Top of DATA SHOWN

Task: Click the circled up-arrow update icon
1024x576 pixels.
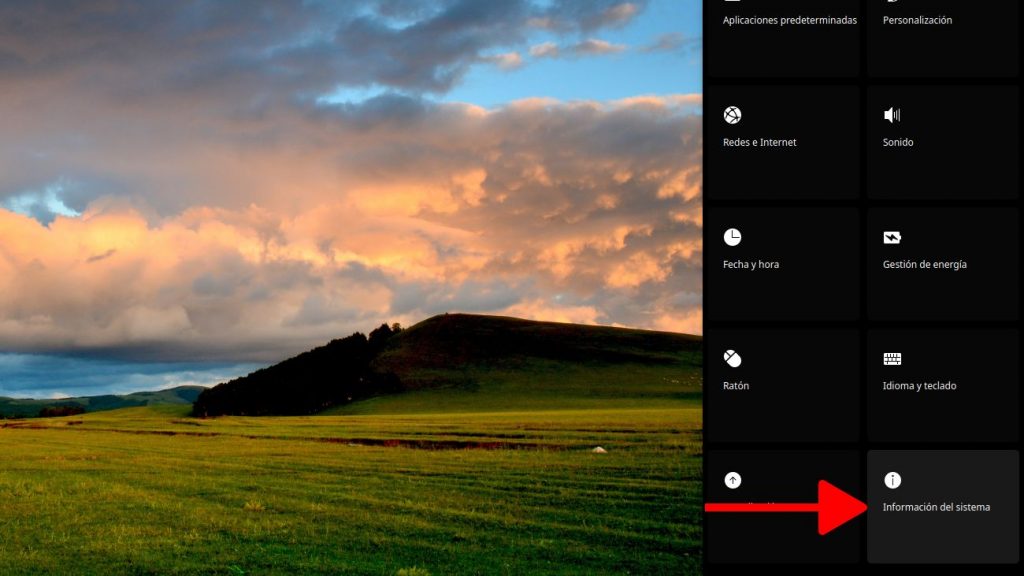Action: 732,480
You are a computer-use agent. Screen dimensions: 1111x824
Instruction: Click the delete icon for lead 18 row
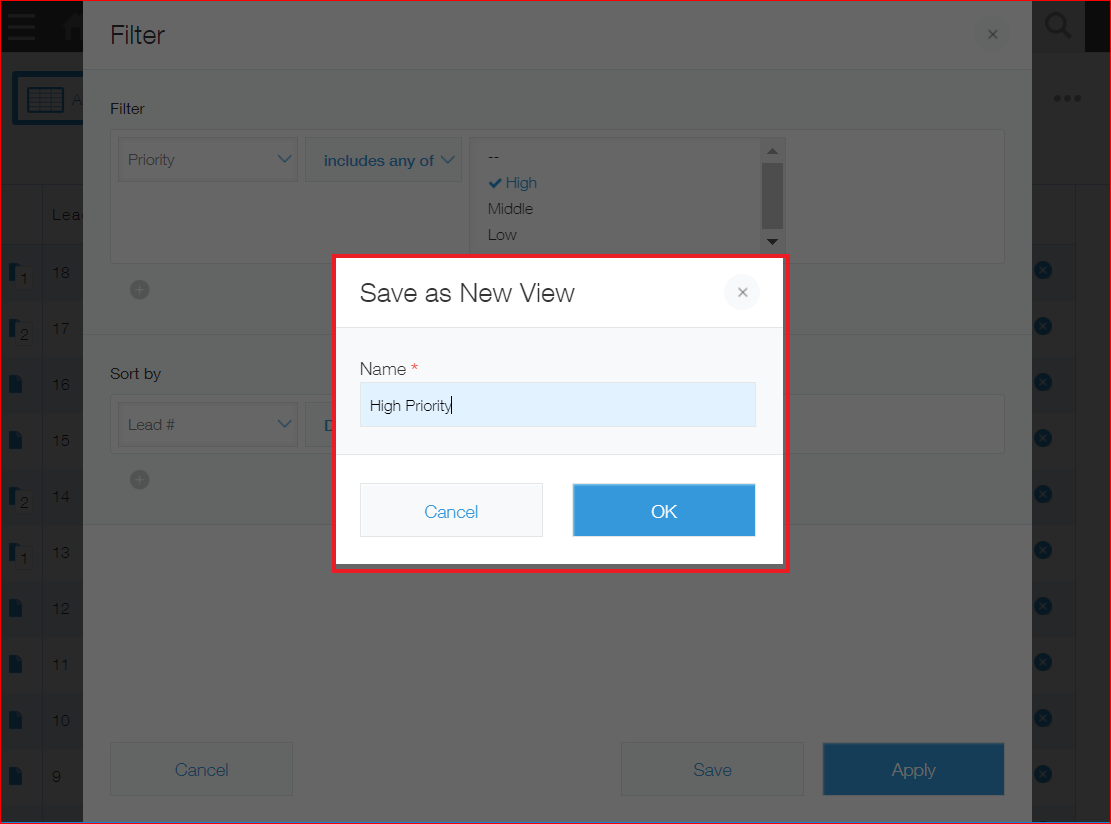1042,270
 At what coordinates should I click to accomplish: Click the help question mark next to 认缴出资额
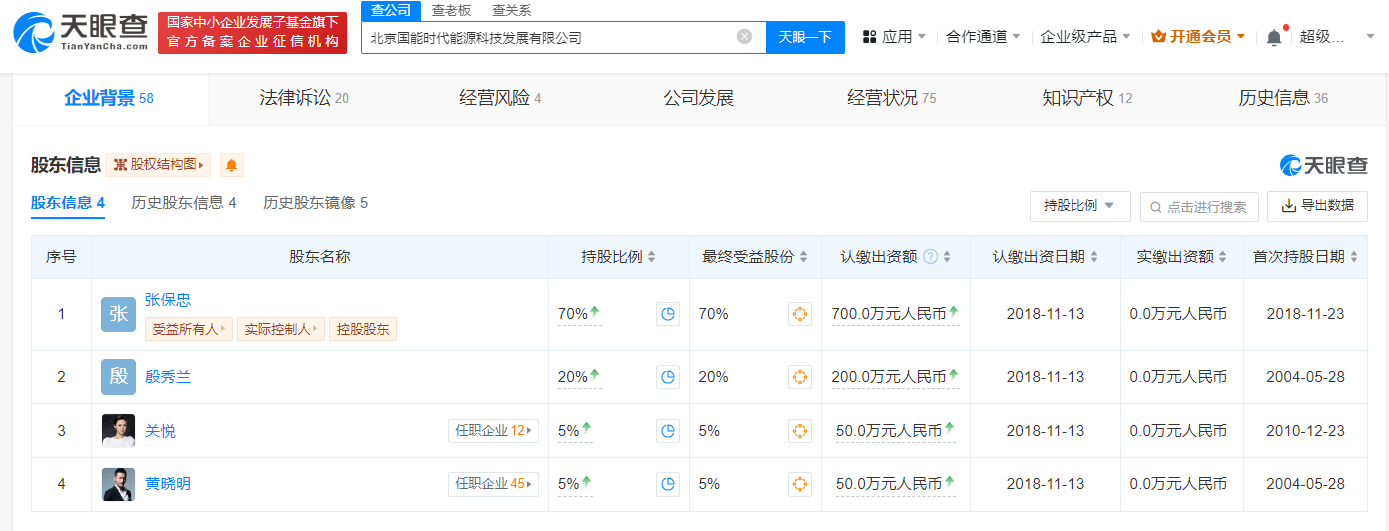(x=930, y=257)
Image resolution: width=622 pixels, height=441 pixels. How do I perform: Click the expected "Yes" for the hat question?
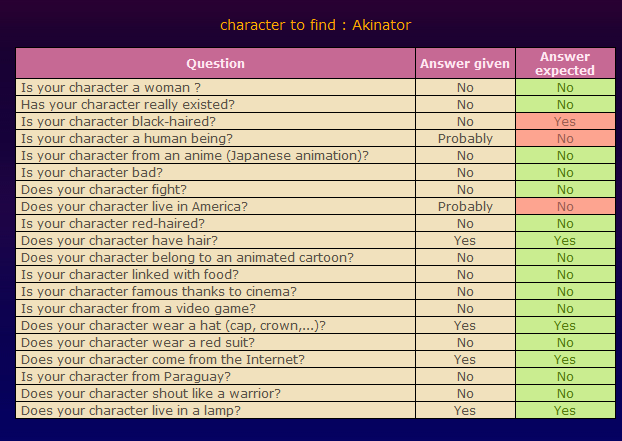pos(565,325)
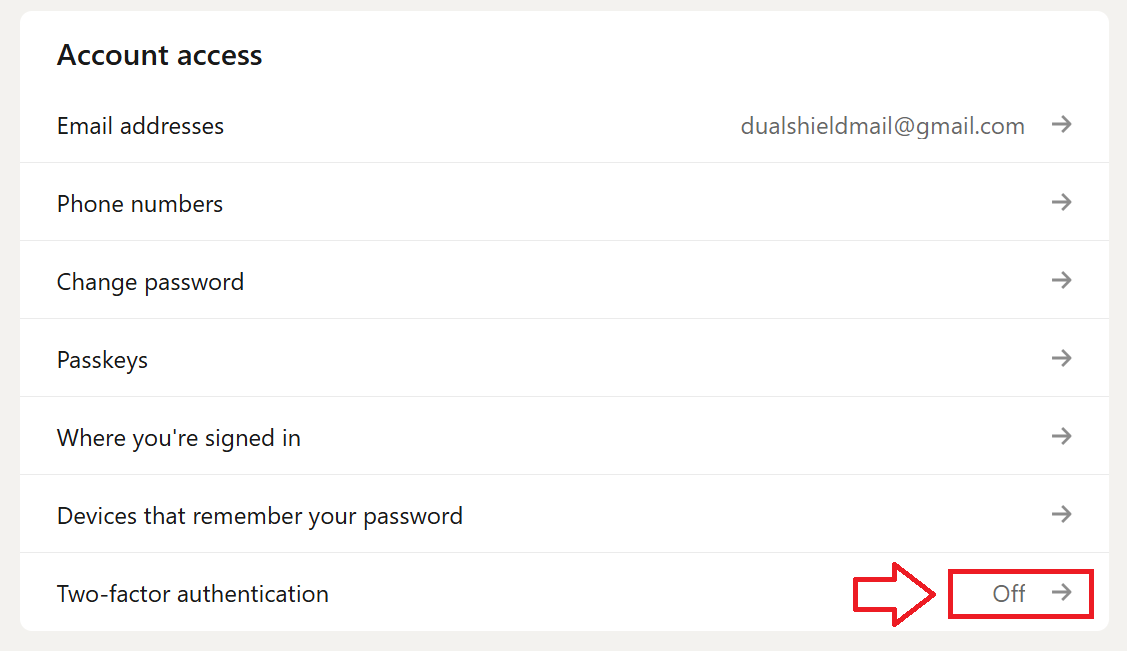
Task: Click the Account access heading
Action: pyautogui.click(x=159, y=55)
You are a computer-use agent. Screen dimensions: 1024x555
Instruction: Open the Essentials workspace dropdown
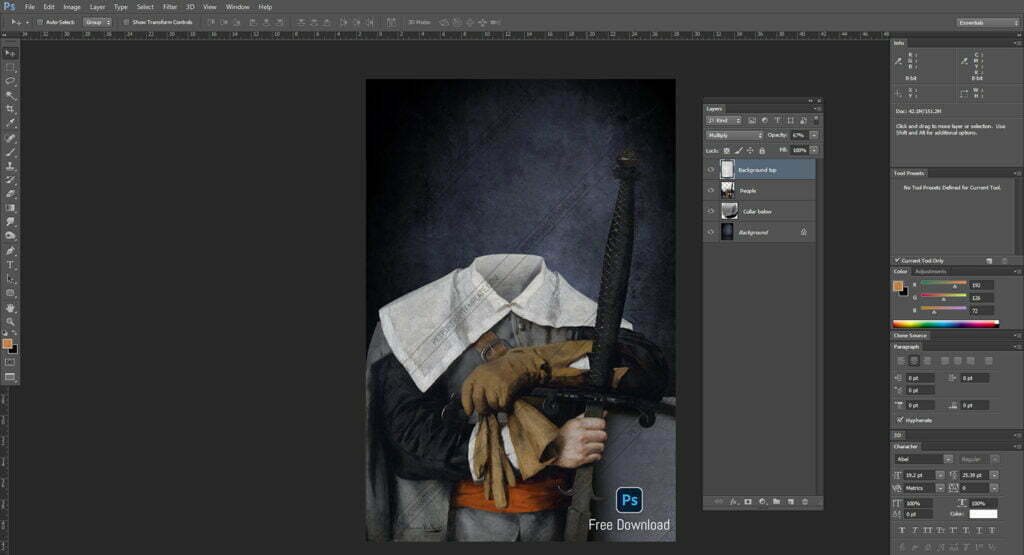[988, 22]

Bottom of DATA SHOWN

▸ WORK ITEM
Quote each line of the listing exactly, but leave the pictures out.

▸ OUTPUT OF THE EXERCISE
Task: Click the circled up-arrow update icon
1024x576 pixels.
Action: 732,480
You are a computer-use agent. Screen dimensions: 1111x824
Instruction: Click the delete icon for lead 18 row
1042,270
 At what coordinates should I click to accomplish: Click the help question mark next to 认缴出资额
(x=930, y=257)
Image resolution: width=622 pixels, height=441 pixels. How do I perform: Click the expected "Yes" for the hat question?
pos(565,325)
Task: Click the Account access heading
Action: pyautogui.click(x=159, y=55)
You are a computer-use agent. Screen dimensions: 1024x555
Instruction: Open the Essentials workspace dropdown
[988, 22]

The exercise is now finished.